Constatada a profunda imbricação dos dois elementos, resta-nos entender as consequências da separação entre trabalho e educação e da perda do sentido do trabalho educativo, tal como se dá na atualidade. Este trajeto também será feito a partir dos apontamentos de Saviani (2007). A divisão do trabalho, a apropriação privada da terra, consequências do desenvolvimento da produção provoca a ruptura nas comunidades primitivas, dividindo os homens em classes. Surgem duas classes sociais, a dos proprietários e as dos não proprietários. Este acontecimento define profundamente a história da humanidade e tem efeitos na própria concepção do homem. Se, como já dito, o trabalho define o homem, não é possível viver sem trabalhar. Com a divisão de classes, a classe dos proprietários pode viver sem trabalhar. Eles não vivem sem o trabalho, eles vivem do trabalho alheio. Os não proprietários passaram a ter a obrigação de, com seu trabalho, manterem a si e aos donos da terra. Donos da terra e senhores dos trabalhadores que são escravos ou vendedores da força de trabalho.

Saviani (2007) relata também que a divisão dos homens em classes provoca a divisão também na educação. Com o escravismo antigo, a educação passa ter duas modalidades distintas: uma para a classe proprietária, a educação dos homens livres, voltada para atividades intelectuais, para a arte da palavra e atividades físicas de caráter lúdico ou militar. E a educação para a classe não proprietária, dos serviçais e escravos relacionada ao processo de trabalho. Esta divisão arriscaria a dizer, permanece até hoje. A educação intelectual, escolar direcionada aos que tem poder aquisitivo e a formação para o trabalho, técnica, voltada para os trabalhadores. O autor explica que a primeira modalidade de educação deu origem à escola, cuja palavra significa lugar do ócio. Era o lugar para onde se dirigiam os que dispunham de tempo livre. Esta educação é então a educação formal, separada formalmente do trabalho. A expressão do senso comum que interpela muitos professores na atualidade exemplifica isto: Você trabalha ou só dá aula? A pergunta ilustra ironicamente as representações do trabalho de educador.

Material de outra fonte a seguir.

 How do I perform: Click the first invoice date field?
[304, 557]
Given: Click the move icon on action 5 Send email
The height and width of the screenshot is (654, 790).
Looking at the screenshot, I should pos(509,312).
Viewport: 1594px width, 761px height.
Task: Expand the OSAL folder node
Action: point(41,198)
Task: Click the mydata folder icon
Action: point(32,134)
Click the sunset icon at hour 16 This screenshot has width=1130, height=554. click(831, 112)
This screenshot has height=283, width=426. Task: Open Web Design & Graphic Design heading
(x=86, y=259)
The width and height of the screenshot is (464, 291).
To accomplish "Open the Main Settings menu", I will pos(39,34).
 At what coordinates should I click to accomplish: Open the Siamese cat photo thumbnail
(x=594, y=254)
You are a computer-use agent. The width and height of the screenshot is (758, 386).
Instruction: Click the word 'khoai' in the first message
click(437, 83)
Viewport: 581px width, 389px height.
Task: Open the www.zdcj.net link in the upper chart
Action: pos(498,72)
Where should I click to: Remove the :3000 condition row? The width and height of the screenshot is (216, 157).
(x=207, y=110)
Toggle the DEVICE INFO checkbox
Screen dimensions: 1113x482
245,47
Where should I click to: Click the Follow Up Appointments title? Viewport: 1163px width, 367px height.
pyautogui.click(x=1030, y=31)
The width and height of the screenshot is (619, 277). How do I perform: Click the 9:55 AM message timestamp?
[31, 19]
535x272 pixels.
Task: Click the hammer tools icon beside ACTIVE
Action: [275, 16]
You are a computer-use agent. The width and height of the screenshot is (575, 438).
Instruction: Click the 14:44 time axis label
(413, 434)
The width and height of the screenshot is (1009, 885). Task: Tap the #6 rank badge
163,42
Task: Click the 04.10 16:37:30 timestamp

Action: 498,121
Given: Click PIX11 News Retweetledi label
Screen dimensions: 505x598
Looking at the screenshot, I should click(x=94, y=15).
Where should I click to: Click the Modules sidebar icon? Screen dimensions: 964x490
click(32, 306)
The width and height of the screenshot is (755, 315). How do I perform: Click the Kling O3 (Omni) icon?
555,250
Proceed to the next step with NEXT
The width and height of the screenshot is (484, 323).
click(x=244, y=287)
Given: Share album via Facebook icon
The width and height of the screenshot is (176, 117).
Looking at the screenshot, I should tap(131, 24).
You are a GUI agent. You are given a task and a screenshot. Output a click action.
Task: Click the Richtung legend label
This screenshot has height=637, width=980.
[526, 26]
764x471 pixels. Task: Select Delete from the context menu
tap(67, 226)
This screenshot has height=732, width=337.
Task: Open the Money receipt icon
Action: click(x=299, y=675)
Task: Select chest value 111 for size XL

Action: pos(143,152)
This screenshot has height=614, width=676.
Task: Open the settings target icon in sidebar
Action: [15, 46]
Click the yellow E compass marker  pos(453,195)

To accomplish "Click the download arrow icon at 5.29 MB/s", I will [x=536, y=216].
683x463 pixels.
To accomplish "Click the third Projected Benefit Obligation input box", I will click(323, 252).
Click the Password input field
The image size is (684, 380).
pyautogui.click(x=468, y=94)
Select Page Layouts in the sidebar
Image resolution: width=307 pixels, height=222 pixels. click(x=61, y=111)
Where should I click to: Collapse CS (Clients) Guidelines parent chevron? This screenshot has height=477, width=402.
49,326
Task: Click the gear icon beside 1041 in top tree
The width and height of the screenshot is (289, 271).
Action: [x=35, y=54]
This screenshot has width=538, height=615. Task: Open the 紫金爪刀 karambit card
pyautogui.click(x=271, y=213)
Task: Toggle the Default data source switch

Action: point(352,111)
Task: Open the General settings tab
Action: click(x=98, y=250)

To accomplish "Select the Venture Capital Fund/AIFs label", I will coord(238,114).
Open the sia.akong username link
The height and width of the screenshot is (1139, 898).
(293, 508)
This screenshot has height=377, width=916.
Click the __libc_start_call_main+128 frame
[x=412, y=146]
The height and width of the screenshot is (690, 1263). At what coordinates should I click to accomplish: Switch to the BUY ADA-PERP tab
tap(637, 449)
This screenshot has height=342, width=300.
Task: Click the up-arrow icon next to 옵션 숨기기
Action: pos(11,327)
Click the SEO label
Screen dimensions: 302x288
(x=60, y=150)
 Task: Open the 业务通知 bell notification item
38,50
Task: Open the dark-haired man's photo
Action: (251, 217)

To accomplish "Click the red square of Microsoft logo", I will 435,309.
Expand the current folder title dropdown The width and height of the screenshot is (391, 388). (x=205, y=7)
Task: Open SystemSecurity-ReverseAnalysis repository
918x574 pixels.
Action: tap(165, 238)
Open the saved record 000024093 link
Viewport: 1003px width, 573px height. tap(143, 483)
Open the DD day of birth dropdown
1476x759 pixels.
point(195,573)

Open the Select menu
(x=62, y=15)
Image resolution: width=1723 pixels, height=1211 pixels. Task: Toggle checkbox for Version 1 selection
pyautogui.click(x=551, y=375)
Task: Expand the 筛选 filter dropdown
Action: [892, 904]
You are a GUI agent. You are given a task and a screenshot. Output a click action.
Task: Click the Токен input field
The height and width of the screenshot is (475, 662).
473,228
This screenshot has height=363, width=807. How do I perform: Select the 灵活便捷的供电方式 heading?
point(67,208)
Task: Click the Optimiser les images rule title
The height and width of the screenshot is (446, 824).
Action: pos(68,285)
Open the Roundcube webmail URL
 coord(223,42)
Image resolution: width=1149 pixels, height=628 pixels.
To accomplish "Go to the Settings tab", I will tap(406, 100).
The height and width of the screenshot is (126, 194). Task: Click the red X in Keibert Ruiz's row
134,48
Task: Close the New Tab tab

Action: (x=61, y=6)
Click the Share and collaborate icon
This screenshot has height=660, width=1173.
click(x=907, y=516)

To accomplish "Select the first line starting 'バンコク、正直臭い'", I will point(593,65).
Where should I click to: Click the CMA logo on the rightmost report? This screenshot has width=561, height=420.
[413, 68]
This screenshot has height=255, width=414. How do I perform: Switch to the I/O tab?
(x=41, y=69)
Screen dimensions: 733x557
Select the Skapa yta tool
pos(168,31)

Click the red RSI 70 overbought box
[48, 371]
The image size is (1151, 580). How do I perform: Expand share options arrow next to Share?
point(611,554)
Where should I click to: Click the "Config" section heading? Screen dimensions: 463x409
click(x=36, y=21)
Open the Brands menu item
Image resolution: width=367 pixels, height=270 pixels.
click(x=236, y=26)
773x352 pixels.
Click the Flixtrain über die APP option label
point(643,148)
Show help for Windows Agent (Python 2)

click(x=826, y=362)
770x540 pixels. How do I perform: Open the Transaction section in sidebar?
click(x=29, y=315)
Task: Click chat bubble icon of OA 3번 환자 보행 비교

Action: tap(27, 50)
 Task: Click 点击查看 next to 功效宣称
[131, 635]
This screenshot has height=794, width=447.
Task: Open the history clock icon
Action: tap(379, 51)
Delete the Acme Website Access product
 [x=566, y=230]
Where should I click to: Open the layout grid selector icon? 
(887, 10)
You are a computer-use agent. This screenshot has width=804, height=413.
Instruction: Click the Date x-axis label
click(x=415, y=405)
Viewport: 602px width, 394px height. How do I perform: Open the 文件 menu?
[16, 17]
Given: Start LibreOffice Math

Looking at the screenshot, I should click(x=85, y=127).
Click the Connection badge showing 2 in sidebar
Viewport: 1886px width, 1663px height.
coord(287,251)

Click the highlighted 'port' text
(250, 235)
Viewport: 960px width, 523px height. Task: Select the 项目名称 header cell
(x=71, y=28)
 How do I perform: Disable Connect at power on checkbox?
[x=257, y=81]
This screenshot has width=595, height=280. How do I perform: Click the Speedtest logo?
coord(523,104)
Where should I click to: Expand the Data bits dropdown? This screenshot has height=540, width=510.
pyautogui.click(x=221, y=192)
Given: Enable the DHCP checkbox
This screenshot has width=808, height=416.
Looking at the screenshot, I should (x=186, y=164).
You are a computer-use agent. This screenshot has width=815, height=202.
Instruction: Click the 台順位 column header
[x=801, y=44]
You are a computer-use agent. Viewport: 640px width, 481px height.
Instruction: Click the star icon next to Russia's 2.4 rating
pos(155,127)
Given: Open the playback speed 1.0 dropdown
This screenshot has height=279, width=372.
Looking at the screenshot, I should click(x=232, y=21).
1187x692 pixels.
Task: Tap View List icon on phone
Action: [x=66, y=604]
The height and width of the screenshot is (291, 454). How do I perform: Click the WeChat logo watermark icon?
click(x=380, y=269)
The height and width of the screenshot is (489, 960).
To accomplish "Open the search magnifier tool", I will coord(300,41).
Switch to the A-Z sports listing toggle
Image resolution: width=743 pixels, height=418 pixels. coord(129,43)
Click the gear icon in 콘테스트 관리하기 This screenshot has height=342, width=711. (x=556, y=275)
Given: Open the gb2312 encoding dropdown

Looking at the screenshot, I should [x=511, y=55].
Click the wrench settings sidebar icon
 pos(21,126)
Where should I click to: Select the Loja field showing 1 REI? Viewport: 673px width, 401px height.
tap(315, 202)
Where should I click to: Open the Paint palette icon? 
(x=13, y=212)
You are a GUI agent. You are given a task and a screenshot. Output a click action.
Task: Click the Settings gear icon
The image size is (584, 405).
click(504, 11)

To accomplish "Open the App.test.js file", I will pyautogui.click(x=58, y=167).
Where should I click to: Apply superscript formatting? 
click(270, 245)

Correlato à divisão de classes está o processo de institucionalização da educação. A origem da escola, o lugar para onde vão aqueles que desfrutam de tempo livre, contrapõem-se à educação da maioria que continua a coincidir com o processo de trabalho, mas agora sem o controle sobre o mesmo. Saviani (2007) propõe a hipótese de que a forma como é organizada a educação escolar no sistema capitalista é diretamente responsável pelas modalidades segundo as quais este concorre para a reprodução das relações deste modo de produção. Ressalta-se o papel decisivo da escola na reprodução do modo de produção capitalista e a via encontrada para o cumprimento deste papel é separá-la do trabalho produtivo. Observa-se que a separação entre instrução e trabalho é elemento crucial para entender o valor simbólico da educação e do educador, visto que a separação entre escola e produção, entre instrução e trabalho refletem a divisão entre trabalho manual e intelectual. Nota-se que após o surgimento da escola, a relação entre trabalho e educação assume uma dupla identidade. No caso do trabalho manual, a educação continua a se realizar concomitante ao processo de trabalho, e a educação tipo escolar é destinada à educação para o trabalho intelectual. A revolução industrial força a escola a ligar-se ao mundo da produção. No entanto, conforme Saviani (2007) a educação concebida dividia os homens em dois grupos; as profissões manuais e as profissões intelectuais. A consequência é a existência de escolas profissionais para os trabalhadores e “escolas de ciências e humanidades”

(grifo do autor) para os futuros dirigentes. À classe trabalhadora compete aprender ofícios técnicos para sustentar a mão de obra operária e assim manter o funcionamento do sistema.

Como visto, a educação é um fenômeno histórico e reflete os desafios de diferentes contextos políticos e sociais. Ela reproduz a sociedade vigente com seus valores e ideais. No Brasil, as diversas transformações vividas pela educação acompanharam o processo histórico do país e do mundo. A organização do ensino superior se modifica a partir das mudanças nas políticas públicas. Estas últimas são criadas conforme interesses nem sempre explícitos pelo governo e muitas vezes priorizam interesses que não são os mesmos da população.